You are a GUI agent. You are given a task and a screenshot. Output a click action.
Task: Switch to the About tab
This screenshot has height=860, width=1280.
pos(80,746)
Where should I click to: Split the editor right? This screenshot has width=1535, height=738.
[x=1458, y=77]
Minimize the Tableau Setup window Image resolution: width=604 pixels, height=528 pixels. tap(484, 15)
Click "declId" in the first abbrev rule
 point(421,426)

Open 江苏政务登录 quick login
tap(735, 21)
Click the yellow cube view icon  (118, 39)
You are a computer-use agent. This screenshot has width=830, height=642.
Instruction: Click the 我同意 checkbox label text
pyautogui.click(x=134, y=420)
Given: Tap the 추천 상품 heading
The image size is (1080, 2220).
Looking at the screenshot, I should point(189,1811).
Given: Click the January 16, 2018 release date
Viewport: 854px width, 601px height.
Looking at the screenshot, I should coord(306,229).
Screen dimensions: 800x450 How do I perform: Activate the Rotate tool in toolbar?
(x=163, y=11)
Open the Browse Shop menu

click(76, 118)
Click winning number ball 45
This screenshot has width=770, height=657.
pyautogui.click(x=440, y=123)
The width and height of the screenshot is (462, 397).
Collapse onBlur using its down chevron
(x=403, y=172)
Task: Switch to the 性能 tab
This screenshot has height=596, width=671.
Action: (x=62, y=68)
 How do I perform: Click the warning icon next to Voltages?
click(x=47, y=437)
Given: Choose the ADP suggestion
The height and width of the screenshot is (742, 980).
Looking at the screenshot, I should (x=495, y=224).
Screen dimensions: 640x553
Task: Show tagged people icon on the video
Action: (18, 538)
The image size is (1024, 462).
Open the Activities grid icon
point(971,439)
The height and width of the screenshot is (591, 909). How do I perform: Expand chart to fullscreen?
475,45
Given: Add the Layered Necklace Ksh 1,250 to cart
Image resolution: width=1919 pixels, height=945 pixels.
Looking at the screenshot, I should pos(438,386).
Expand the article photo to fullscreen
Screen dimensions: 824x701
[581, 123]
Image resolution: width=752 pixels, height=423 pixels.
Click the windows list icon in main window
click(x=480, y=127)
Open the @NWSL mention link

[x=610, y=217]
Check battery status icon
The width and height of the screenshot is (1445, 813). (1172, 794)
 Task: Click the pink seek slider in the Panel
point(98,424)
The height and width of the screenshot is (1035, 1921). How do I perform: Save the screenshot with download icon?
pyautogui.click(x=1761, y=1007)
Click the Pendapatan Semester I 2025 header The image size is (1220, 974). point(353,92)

- Task objective -
Each line of the entries where the string "Switch" occurs should be shown.

- Solution for this task -
Task: Switch to the About tab
Task: Switch to the 性能 tab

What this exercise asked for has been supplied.